→ **Aim of the exercise**:
Whatever follows the line containing "[Facebook] (217, 1068)" in the listing below should be printed exactly, along with that line itself.

→ **Record extracts**:

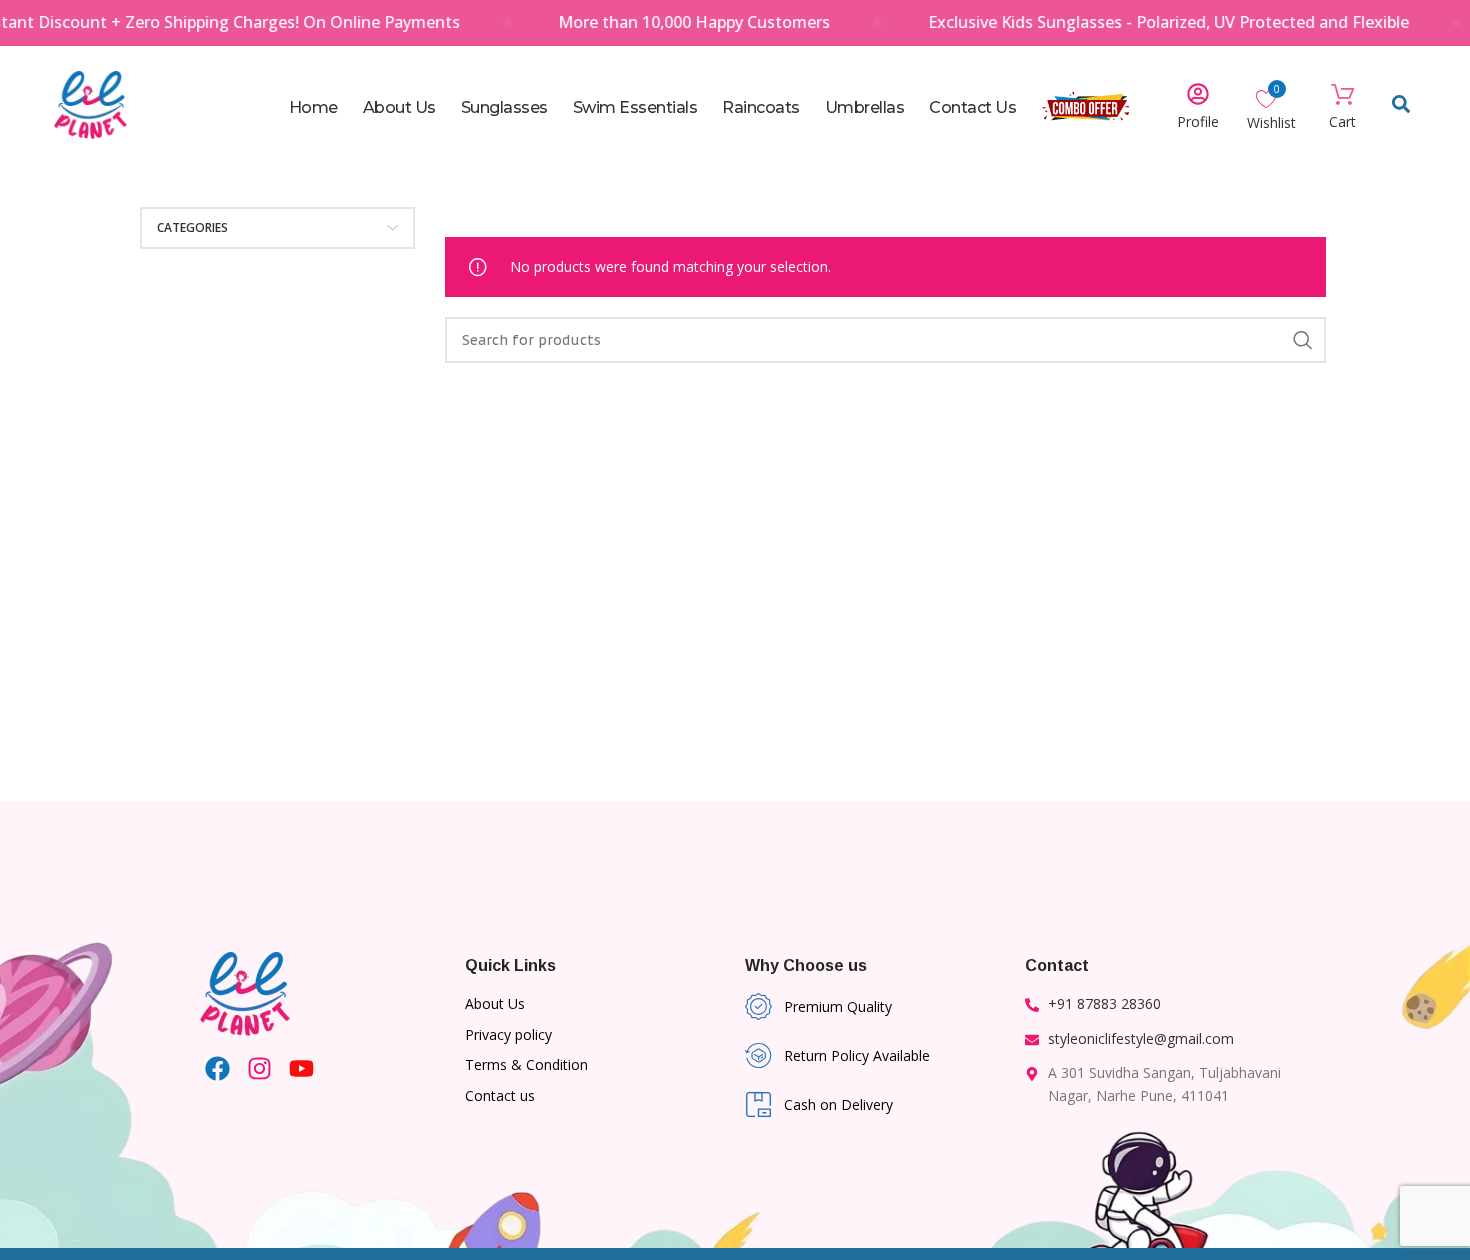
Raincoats (761, 107)
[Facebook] (217, 1068)
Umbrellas (865, 107)
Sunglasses (504, 107)
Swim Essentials (635, 107)
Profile (1198, 121)
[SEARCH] (1303, 340)
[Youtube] (301, 1068)
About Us (399, 107)
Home (313, 107)
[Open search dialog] (1401, 108)
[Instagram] (259, 1068)
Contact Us (972, 107)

→ **Completed task**:
[Facebook] (217, 1068)
Umbrellas (865, 107)
Sunglasses (504, 107)
Swim Essentials (635, 107)
Profile (1198, 121)
[SEARCH] (1303, 340)
[Youtube] (301, 1068)
About Us (399, 107)
Home (313, 107)
[Open search dialog] (1401, 108)
[Instagram] (259, 1068)
Contact Us (972, 107)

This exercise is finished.